ARM6x0 / 7x0 / 7500 erratum
Pages: 1 2
Jon Abbott (1421) 2608 posts |
Does anyone have details of ARMv3 erratum? I’ve been testing the ADFFS JIT on a RiscPC and noticed some very odd behaviour on physical compared to emulation, a list of erratum might help track the issue down if it’s related to an errata. The issue is proving very hard to pin down as its hard locking the machine before I can get any reliable debug info on screen. I’m not even sure if the issue is in the JIT itself or the translated code, despite several days of testing. |
Jeffrey Lee (213) 6046 posts |
I have a feeling there was one bug fixed with the StrongARM (the abort restart bug that prevented lazy task swapping from being stable?) that also applied to earlier architectures (except with ARMv3 RISC OS never tried to use lazy task swapping in the first place, due to the complexities of the late abort model).
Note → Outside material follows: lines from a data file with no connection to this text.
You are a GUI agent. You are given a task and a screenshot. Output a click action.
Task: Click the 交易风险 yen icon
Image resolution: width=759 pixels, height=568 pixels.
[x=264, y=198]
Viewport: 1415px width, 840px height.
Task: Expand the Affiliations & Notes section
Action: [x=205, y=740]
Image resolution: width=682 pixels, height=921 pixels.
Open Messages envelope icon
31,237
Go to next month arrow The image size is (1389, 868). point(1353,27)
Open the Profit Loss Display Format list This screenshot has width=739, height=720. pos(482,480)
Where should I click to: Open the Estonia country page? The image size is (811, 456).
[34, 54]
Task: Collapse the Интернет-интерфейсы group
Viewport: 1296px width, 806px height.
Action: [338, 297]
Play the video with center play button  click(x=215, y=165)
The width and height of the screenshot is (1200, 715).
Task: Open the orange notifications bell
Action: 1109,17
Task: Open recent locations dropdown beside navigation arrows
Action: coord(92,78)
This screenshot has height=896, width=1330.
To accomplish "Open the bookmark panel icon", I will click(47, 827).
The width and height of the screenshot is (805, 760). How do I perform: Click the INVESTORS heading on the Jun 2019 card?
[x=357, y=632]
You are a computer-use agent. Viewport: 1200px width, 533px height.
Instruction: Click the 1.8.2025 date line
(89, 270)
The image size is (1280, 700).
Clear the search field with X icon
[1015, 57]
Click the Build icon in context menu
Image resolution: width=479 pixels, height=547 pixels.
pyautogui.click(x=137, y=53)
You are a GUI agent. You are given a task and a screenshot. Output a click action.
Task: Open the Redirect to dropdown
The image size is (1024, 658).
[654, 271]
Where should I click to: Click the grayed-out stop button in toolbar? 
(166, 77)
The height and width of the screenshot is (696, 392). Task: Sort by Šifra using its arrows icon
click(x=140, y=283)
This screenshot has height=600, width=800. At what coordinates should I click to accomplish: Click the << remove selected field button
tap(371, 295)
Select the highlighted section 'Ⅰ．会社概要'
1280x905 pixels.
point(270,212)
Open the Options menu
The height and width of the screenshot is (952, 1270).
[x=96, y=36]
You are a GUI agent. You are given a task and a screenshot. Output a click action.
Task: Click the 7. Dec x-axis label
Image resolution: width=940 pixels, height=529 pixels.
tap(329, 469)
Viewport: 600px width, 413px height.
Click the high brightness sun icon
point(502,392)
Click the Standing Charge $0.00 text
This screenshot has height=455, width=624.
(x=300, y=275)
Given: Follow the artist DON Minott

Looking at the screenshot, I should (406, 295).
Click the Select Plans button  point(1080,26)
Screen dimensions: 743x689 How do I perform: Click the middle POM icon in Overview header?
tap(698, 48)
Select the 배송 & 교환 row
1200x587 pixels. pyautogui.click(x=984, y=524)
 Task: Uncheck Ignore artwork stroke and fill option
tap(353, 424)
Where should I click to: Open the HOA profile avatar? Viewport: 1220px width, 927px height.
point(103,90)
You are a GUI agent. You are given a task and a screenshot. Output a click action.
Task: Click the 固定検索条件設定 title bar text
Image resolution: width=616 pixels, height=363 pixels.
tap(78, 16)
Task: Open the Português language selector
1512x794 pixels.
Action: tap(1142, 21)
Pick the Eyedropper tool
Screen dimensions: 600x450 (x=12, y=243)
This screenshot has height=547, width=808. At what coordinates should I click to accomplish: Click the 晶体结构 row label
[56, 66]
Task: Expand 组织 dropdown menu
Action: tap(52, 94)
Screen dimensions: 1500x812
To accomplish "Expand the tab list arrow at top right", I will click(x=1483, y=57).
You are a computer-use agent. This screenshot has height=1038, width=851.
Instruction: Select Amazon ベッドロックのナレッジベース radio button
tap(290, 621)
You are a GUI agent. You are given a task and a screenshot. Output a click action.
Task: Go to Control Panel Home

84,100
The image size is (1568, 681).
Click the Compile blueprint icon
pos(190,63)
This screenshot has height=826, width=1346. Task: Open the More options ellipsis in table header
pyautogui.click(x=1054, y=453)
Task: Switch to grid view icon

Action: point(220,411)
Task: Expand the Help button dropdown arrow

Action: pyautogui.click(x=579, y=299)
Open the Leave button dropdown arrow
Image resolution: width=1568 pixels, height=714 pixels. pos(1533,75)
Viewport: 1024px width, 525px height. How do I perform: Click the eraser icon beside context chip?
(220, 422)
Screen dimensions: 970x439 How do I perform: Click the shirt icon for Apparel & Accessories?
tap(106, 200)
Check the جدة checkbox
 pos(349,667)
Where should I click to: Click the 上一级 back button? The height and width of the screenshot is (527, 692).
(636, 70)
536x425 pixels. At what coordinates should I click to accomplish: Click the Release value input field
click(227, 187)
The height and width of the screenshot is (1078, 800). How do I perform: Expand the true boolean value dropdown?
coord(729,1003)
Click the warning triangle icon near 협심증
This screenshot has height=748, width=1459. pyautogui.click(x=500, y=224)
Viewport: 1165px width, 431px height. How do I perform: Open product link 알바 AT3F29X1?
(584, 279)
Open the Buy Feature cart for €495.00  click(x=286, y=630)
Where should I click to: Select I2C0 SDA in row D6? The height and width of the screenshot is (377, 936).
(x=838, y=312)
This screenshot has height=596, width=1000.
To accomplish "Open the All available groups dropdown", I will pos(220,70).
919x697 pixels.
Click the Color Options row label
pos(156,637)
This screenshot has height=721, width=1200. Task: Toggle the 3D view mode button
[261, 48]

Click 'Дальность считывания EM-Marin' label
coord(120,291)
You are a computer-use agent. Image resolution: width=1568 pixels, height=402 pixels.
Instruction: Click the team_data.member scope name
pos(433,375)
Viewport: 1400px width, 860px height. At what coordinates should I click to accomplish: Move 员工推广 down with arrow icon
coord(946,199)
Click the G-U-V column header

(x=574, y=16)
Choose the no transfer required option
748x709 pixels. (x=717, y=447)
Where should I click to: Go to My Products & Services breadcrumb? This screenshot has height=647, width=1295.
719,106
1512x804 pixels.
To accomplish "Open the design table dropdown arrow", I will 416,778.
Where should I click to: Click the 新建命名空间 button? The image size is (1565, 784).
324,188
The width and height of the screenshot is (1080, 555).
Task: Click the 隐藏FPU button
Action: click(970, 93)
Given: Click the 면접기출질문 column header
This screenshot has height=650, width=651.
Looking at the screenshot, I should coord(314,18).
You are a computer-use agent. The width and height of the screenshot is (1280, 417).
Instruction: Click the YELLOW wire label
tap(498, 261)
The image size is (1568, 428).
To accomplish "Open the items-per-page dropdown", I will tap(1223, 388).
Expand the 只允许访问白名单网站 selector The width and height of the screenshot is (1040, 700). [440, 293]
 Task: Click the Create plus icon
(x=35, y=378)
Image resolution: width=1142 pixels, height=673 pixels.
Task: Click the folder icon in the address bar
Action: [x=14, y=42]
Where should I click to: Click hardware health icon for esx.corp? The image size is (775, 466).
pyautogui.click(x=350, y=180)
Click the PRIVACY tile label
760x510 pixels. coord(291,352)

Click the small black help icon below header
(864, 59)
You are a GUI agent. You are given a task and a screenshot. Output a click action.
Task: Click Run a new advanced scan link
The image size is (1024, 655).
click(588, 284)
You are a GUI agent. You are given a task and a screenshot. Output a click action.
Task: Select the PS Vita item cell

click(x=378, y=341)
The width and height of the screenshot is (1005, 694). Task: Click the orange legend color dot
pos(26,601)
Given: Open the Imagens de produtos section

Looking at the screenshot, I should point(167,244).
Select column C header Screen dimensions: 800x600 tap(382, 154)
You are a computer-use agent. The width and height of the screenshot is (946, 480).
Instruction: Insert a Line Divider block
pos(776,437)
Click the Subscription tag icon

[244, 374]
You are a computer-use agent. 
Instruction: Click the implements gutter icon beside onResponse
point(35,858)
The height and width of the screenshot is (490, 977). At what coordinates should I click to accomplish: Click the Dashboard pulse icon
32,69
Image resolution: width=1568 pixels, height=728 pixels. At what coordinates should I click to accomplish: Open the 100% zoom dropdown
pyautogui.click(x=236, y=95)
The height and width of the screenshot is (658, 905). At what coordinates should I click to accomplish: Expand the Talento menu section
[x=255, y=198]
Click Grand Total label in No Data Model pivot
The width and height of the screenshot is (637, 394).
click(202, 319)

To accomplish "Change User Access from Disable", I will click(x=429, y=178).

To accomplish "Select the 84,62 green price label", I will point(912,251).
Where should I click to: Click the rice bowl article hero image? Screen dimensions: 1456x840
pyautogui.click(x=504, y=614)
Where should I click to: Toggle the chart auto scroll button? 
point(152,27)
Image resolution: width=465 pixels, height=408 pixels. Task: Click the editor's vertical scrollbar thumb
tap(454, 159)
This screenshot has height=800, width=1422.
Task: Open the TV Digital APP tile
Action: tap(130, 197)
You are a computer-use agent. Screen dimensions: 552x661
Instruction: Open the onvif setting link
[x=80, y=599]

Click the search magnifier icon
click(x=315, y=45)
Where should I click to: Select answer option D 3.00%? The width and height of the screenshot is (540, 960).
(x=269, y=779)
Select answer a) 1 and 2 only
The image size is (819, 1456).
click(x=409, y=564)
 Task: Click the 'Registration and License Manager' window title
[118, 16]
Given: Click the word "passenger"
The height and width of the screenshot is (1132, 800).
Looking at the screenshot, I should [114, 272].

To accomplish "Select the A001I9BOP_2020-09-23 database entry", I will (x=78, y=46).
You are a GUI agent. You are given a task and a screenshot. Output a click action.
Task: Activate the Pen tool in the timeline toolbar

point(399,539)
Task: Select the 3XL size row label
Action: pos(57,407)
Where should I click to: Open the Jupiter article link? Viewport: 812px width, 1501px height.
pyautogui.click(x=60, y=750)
But I can’t find a source for this information. I’ve now created a skeleton Notable CPU bugs wiki page, so if you do find anything useful please add it to there! |
Rick Murray (539) 13425 posts |
The page ought to list all pertinent CPU bugs, because otherwise tracking down errata would be a bunch of disparate sources… |
Jeffrey Lee (213) 6046 posts |
That’s kind of what the purpose of the page is. List all the bugs that are pertinent to application developers, and provide links to documentation for other bugs. Attempting to list all the bugs would be foolish, because you’d just end up overloading people with information, and the page would be constantly going out of date as new errata documents are released. However I am now wondering if the traditional “Warnings on the use of ARM assembler” title might have been a better fit, since there’s plenty of other stuff that’s worth mentioning as well (CLREX usage, when to use memory barriers, SWP vs. LDREX/STREX, etc.). Maybe it’s best that this page just sticks to bugs, and we can create a “Warnings…” page (or similar) which links to all of the other docs. |
Jon Abbott (1421) 2608 posts |
“CPU Erratum” would have made more sense. I think I’ve posted most of the erratum ADFFS fell foul of on here, with repros, so will track them down and add to that page at some point. TLDR: Abort handing and 26/32bit neutral stub Modules Back to my ARMv3 issue…Turning self-modifying code support off got Zarch “sort of” running under it, but loading a 26bit Module into the JIT RMA causes the OS to lock solid when you issue HELP COMMANDS at GOS – that’s very odd as ADFFS doesn’t play any part in this, the OS is just stepping through the RMA Modules and displaying command help text. The JIT’d code on 26bit ARMv3 is the same code that’s used on 26bit ARMv4, which works, so it’s not the JIT’d code – unless erratum come into play, which I’d say is unlikely considering the Zarch test case. The only real differences between the JIT on ARMv3/ARMv4 are the TLB flush method and no cache flushing being required on ARMv3. To rule out write buffer causing TLB issues, I changed the STR for TLB changes to a SWP – no difference, so unlikely to be TLB related – this would only affect self-modifying code anyhow and wouldn’t cause the issues I’m seeing. That leaves the Abort and IRQ handlers. The IRQ handler can probably be immediately ruled out as its only dealing with IOMD IRQ redirection, it does some checks to see if a codelet was interrupted and preserves its state in case of re-entry, but little else. The Abort handler – the most likely culprit given enabling self-modifying code support fails so quickly. Remove the Page Zero protection and JIT Abort handler and Zarch runs normally, so there’s definitely an issue when handling Aborted writes – possibly related to Early/Late Abort handling, which is different between ARMv3/v4 and I know Red Squirrel doesn’t match ARMv3 behaviour in this respect. The 26/32bit neutral Module stub lock is a completely different issue though. I need to test loading a stub Module without the JIT to be certain they’re not triggering a bug elsewhere. |
Mike Freestone (2564) 129 posts |
Though if there are several ‘CPU errata’ would make more |
Jeffrey Lee (213) 6046 posts |
One thing to be wary of is that since December last year RISC OS 5 will be using cacheable or bufferable pagetables on all machines. So the correct procedure to modify a page table entry (on any machine) is:
(plus whatever DSB/ISB sequences are relevant on ARMv6+; my memory is a bit fuzzy) |
Jon Abbott (1421) 2608 posts |
I’m testing on 3.71 at the minute, but will be testing different CPU/OS combinations over the weekend.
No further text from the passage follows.